EXERCISE: Starting at the line that contains "Task: Expand the Real User Metrics section" in the listing below, write out every line word for word until you have written the line that contains "This screenshot has width=2520, height=1470.".

STUDY MATERIAL:
**********
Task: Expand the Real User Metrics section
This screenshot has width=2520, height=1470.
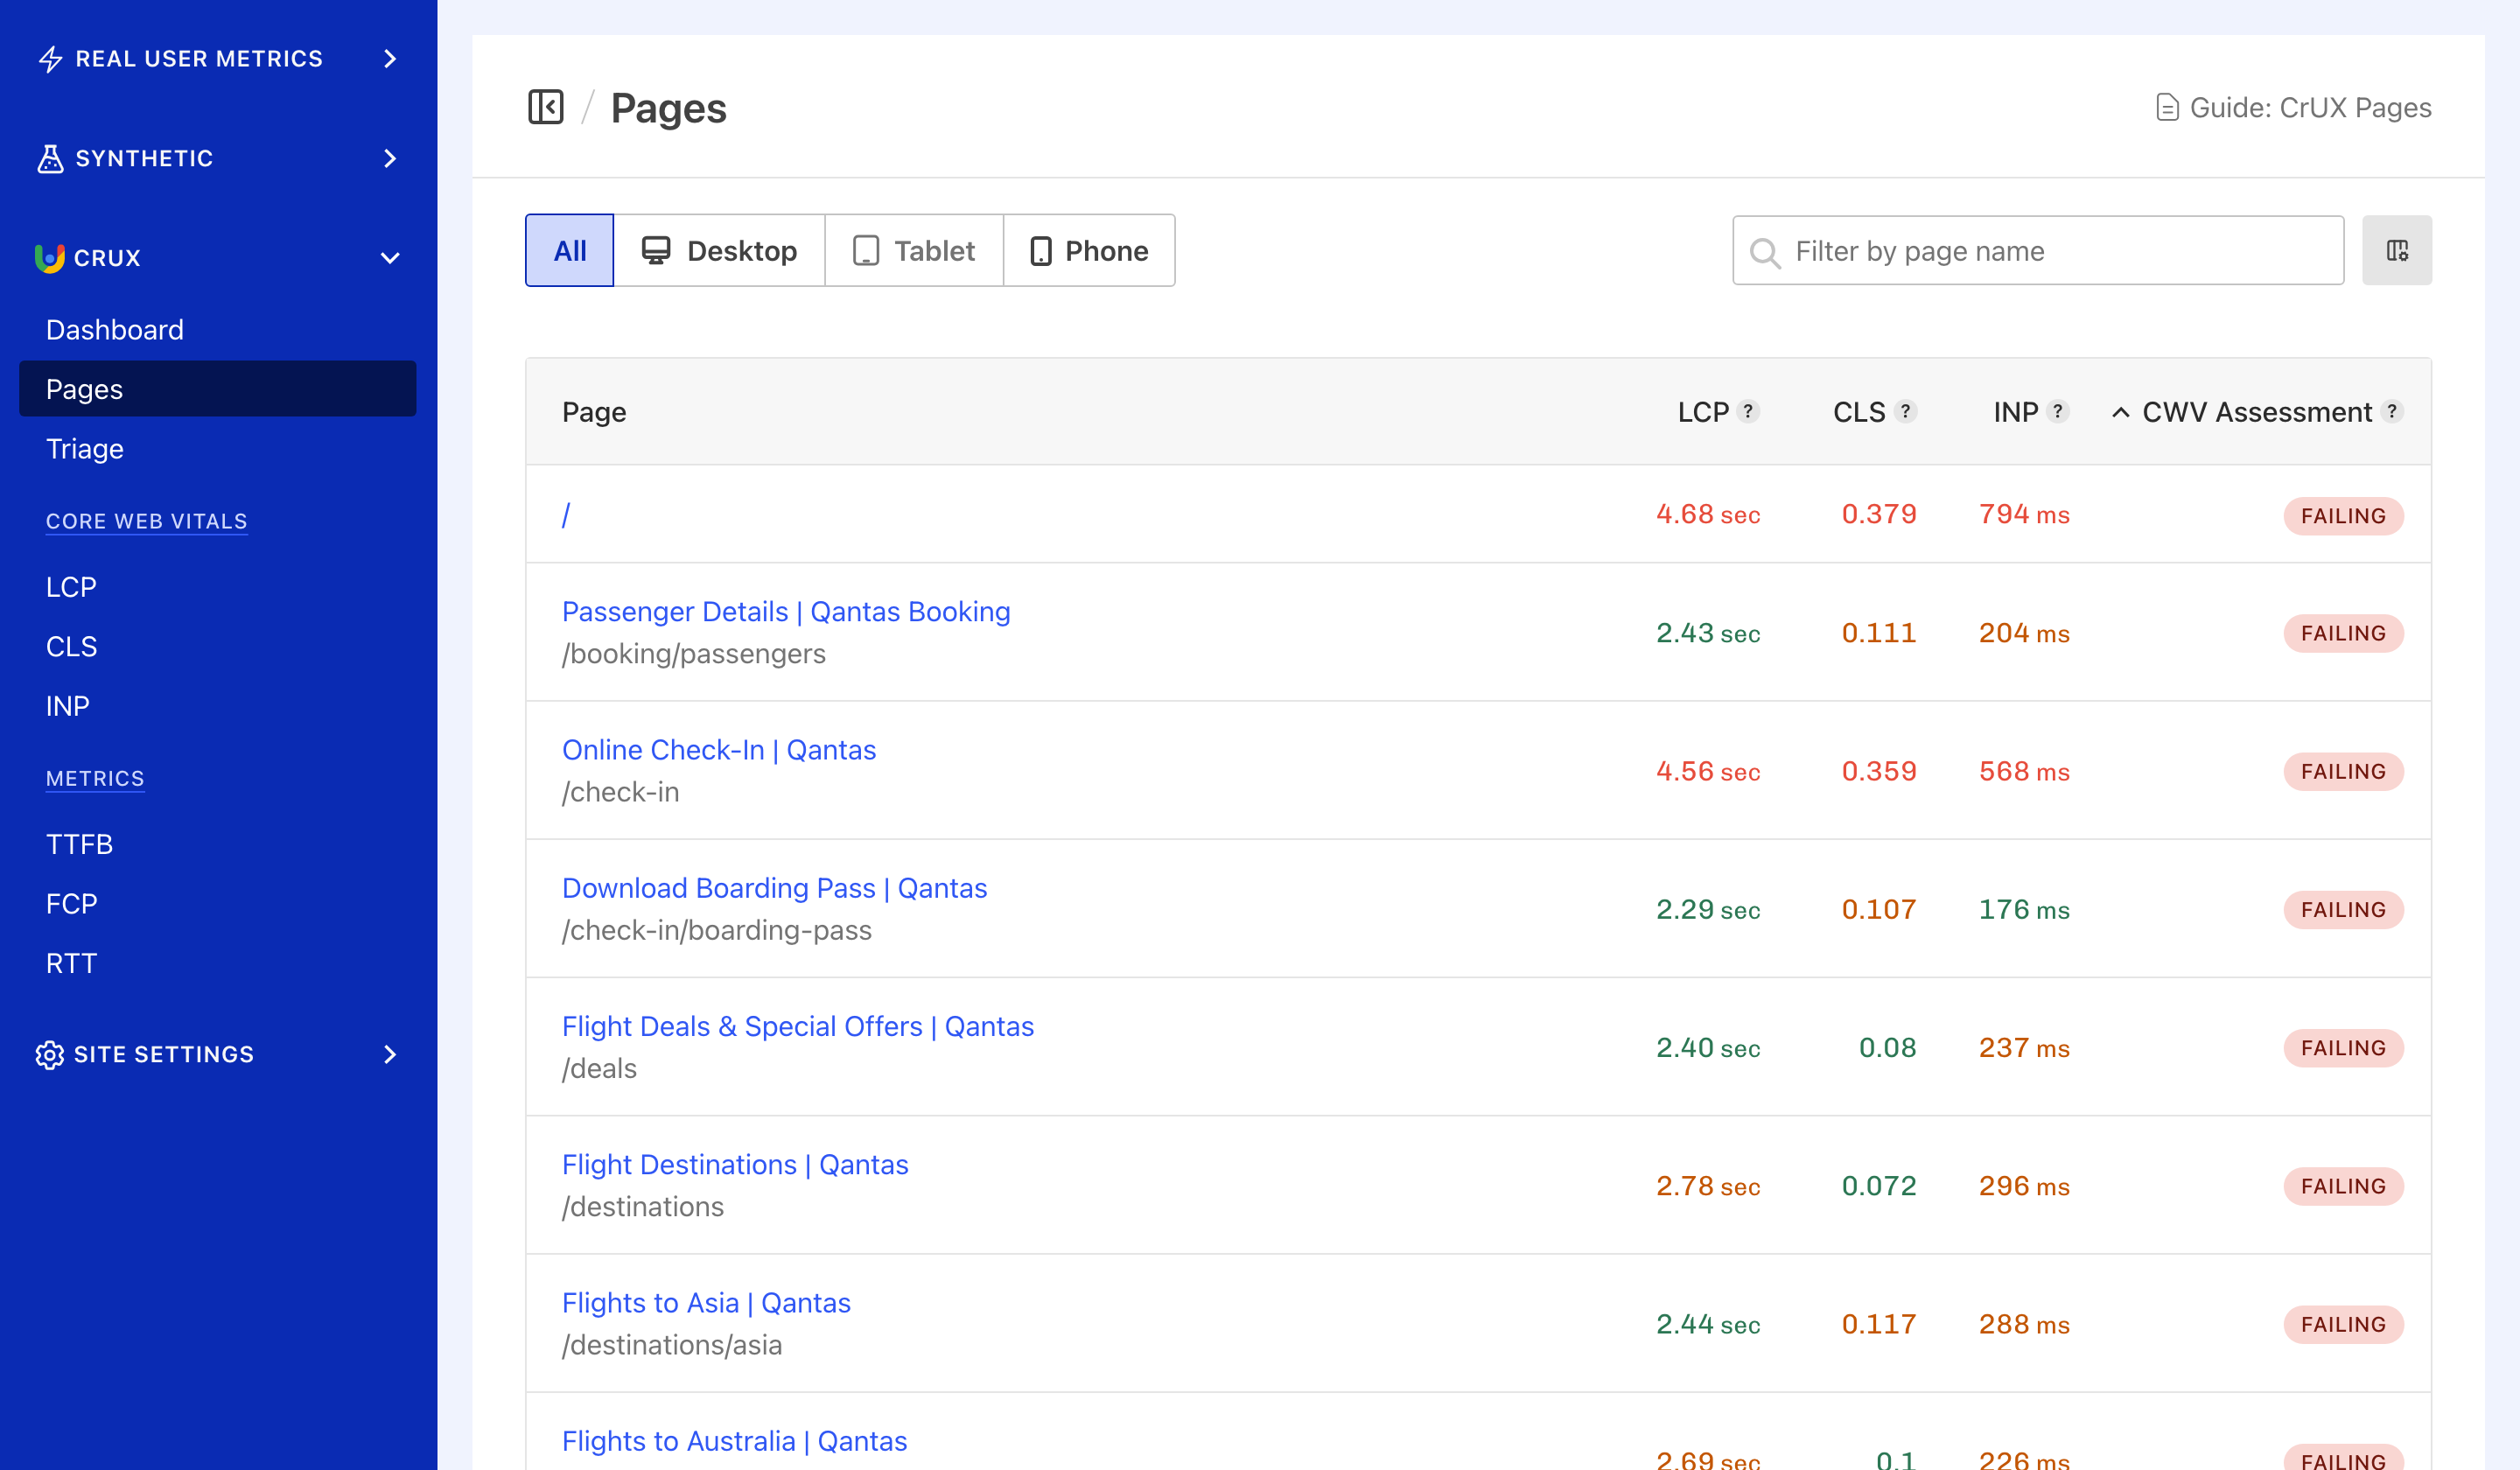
**********
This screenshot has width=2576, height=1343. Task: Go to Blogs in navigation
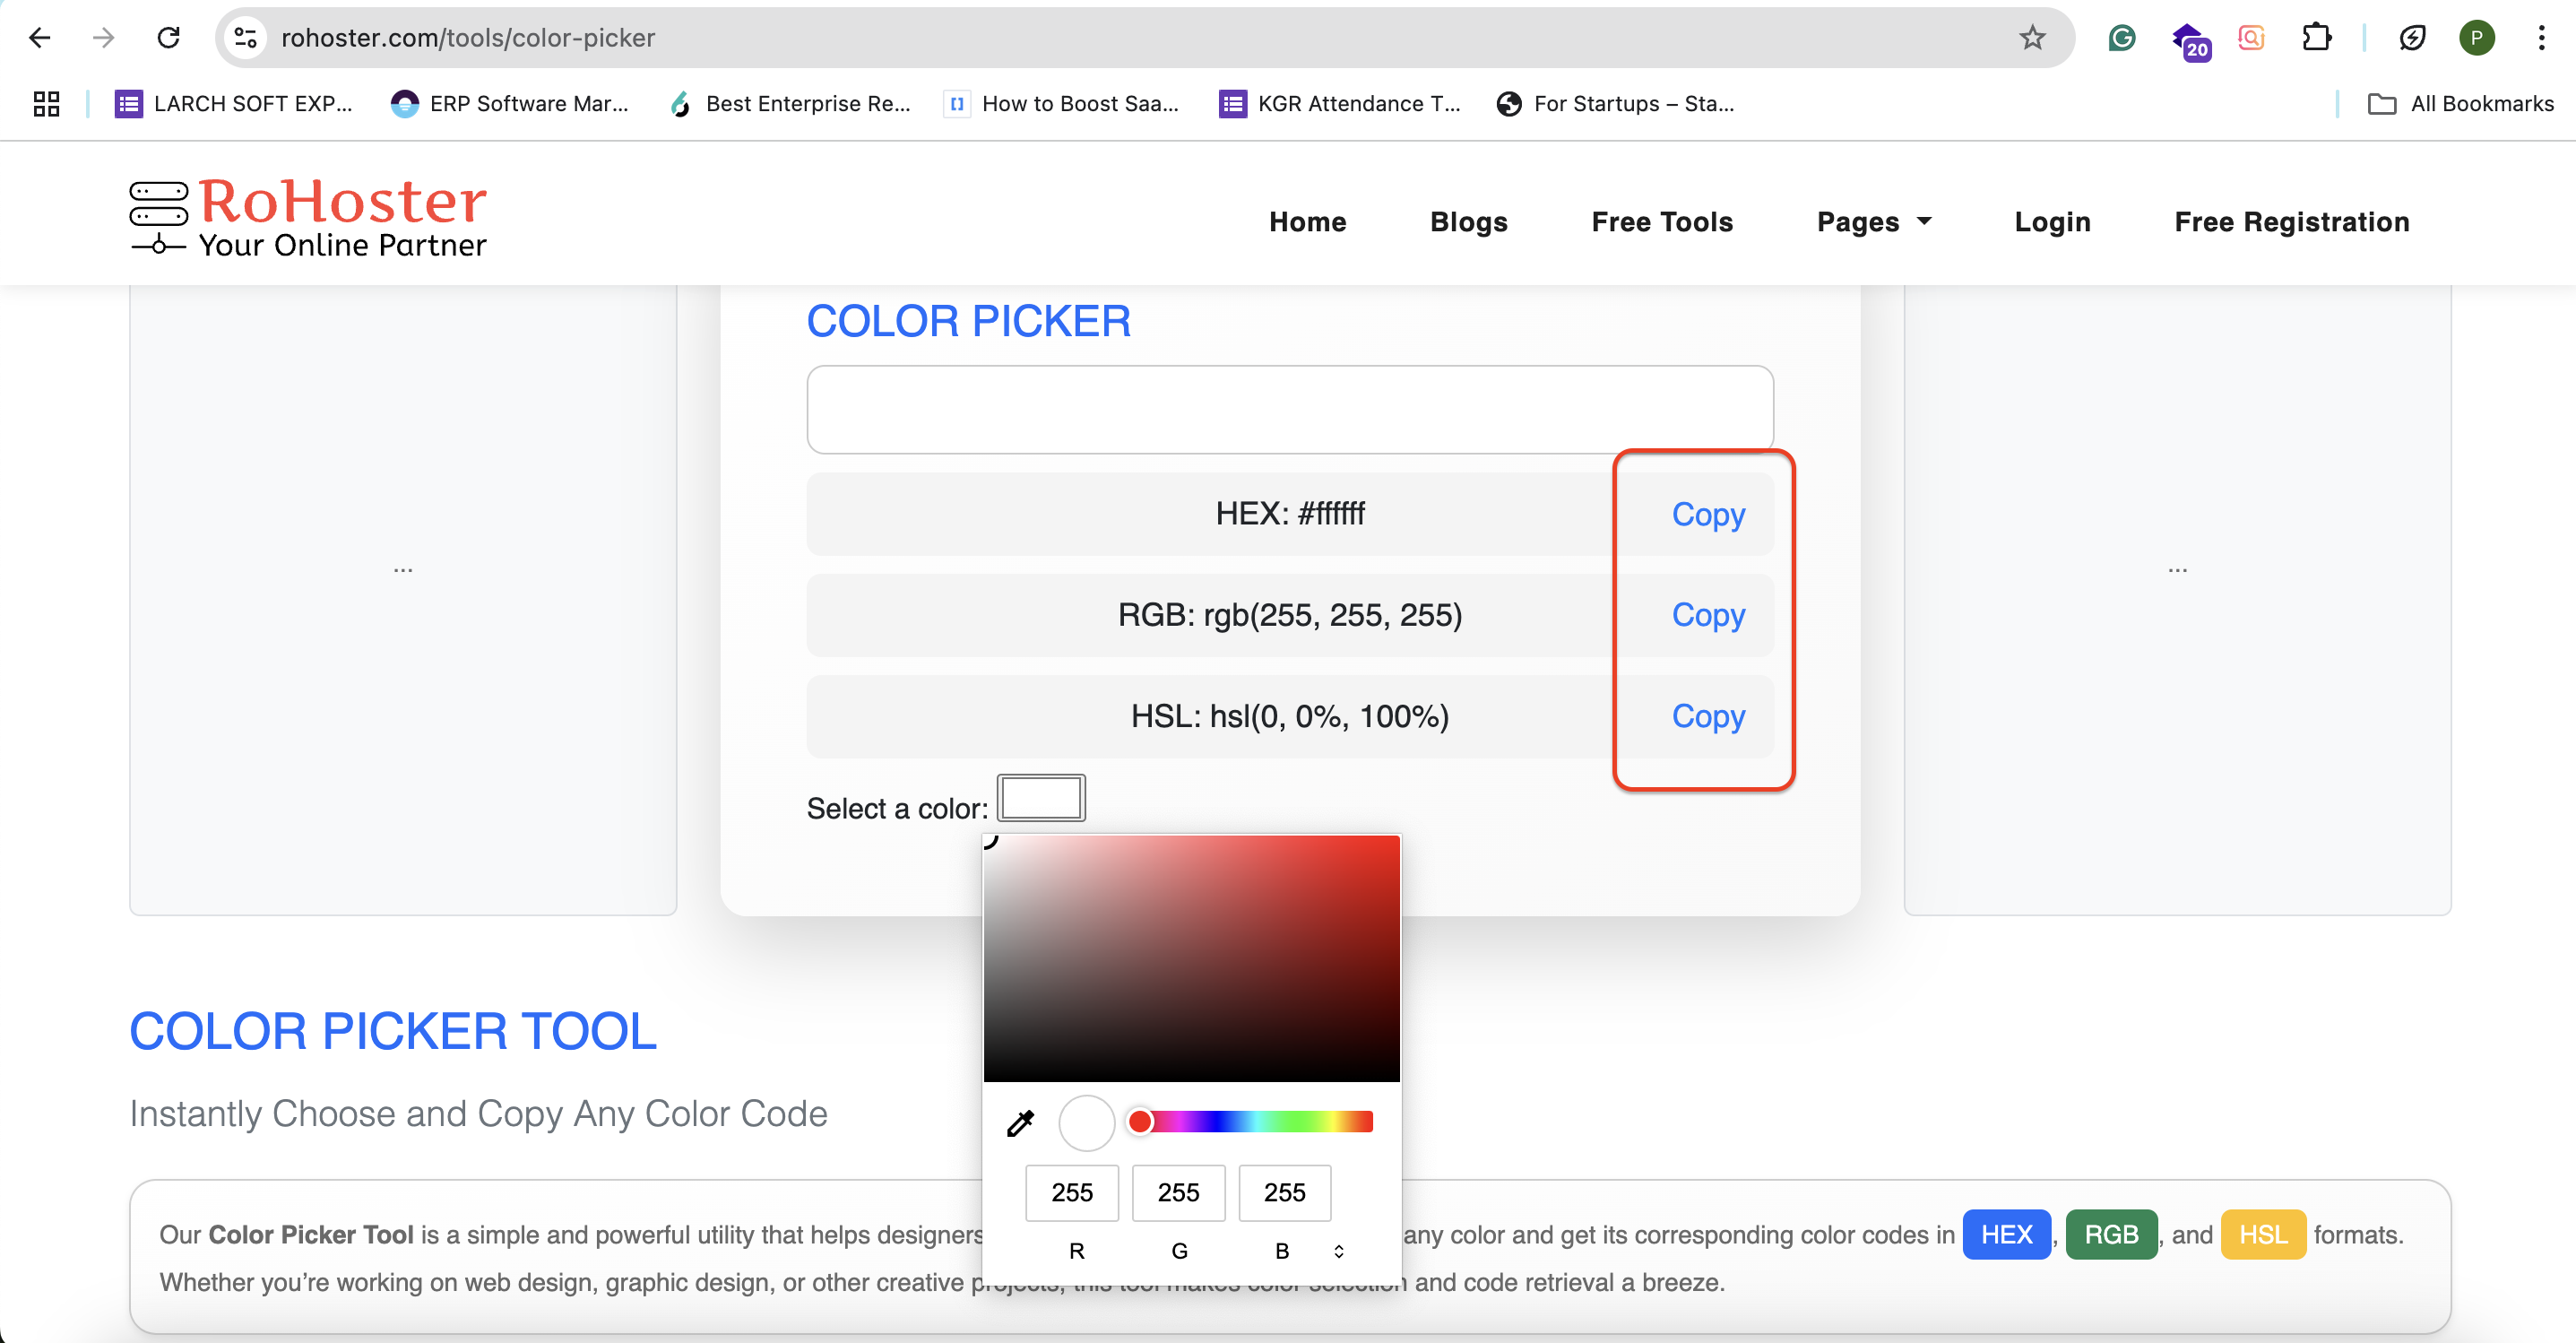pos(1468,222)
**********
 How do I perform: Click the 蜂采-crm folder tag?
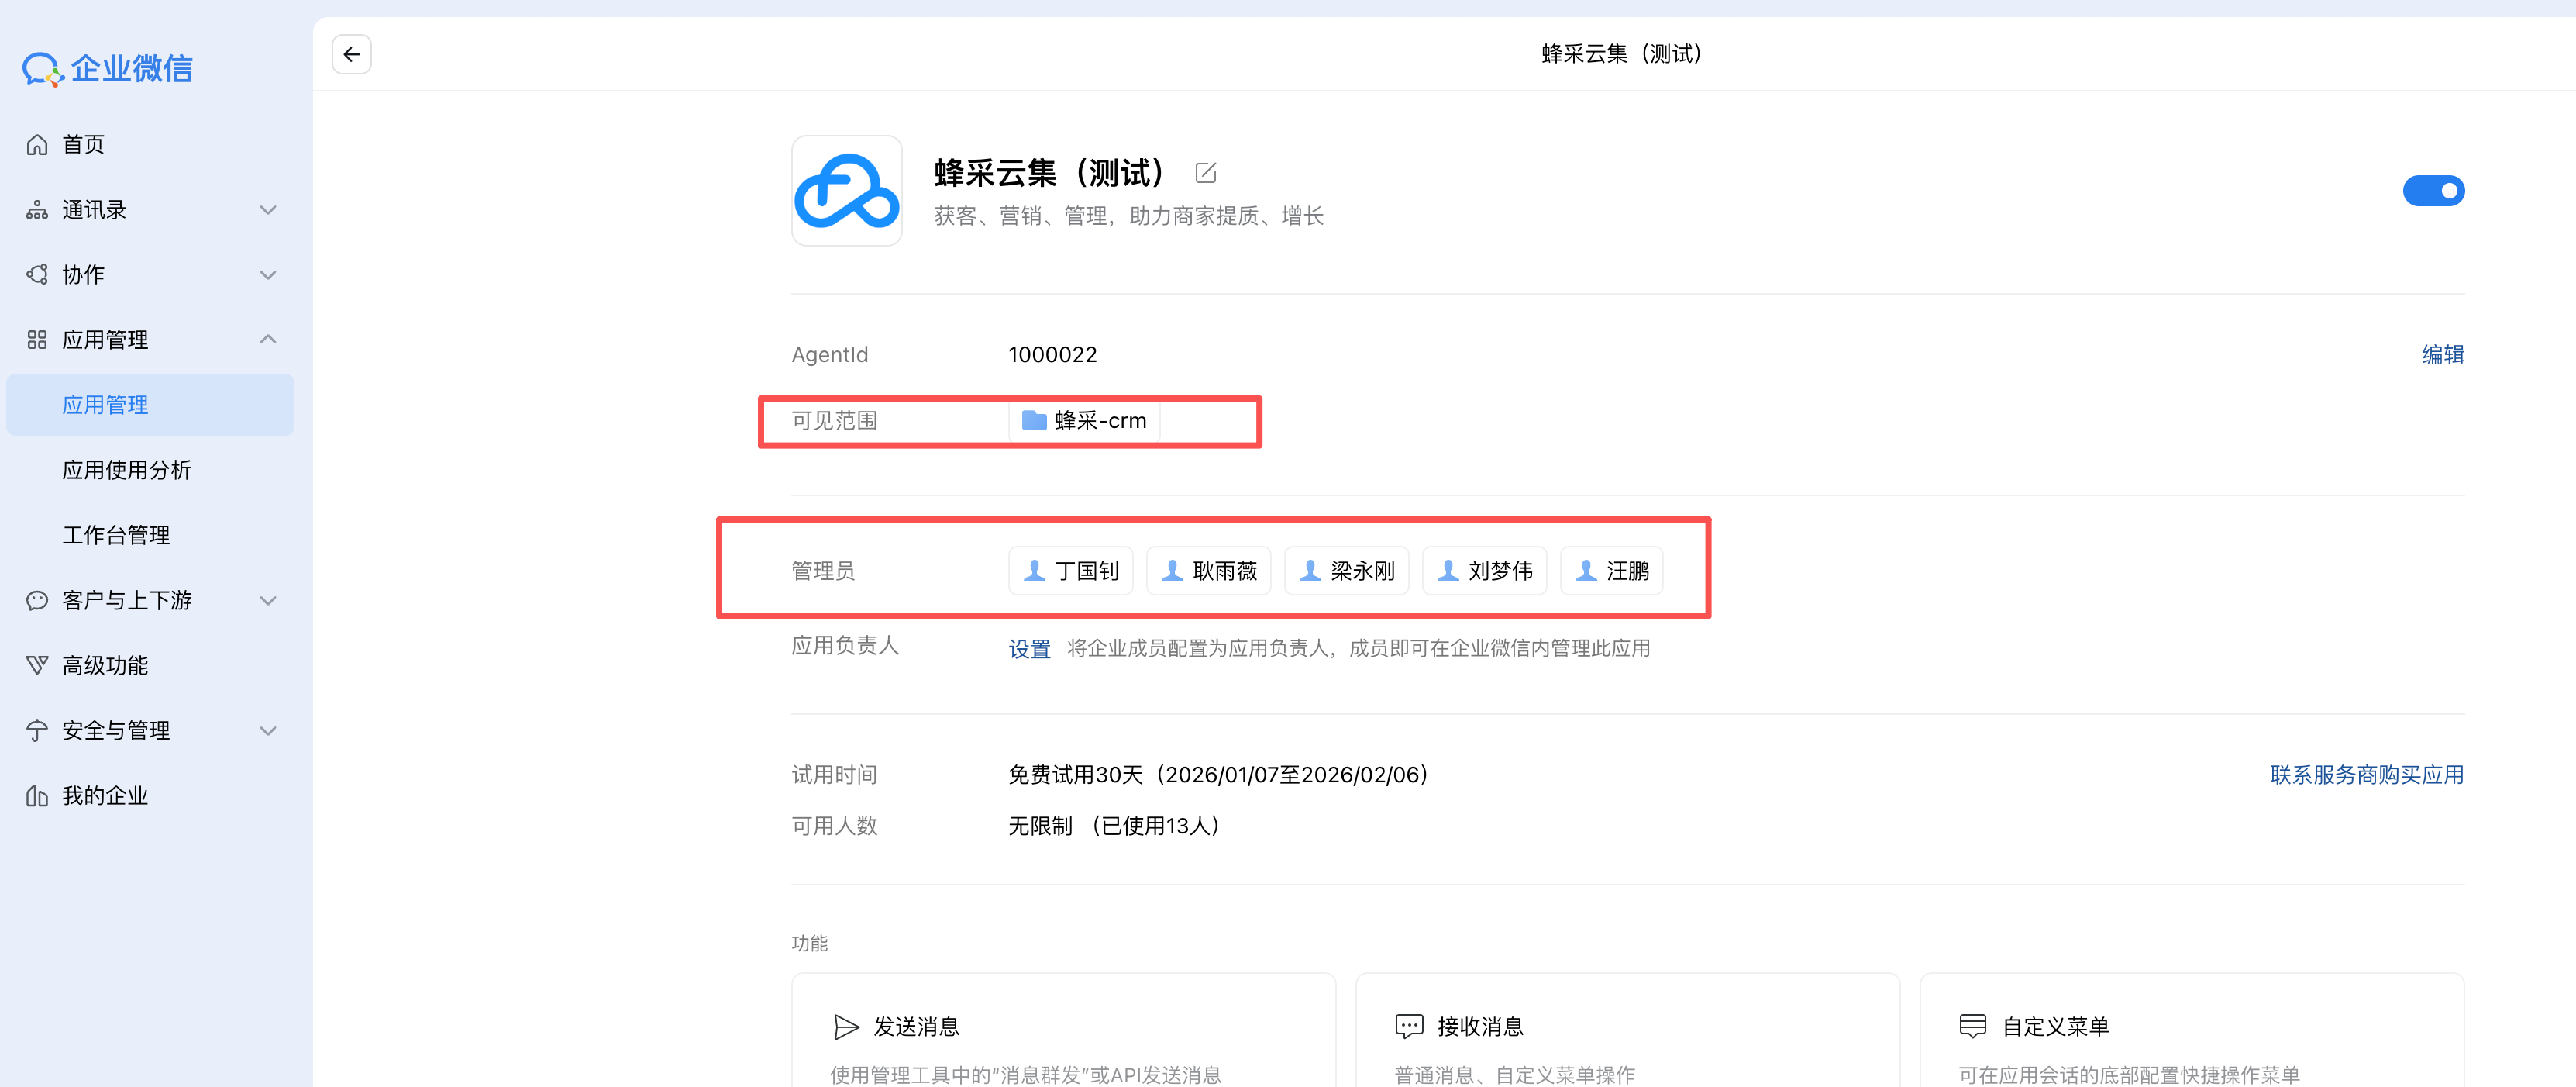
**********
TASK ANSWER:
Task: Expand the Real User Metrics section
This screenshot has width=2520, height=1470.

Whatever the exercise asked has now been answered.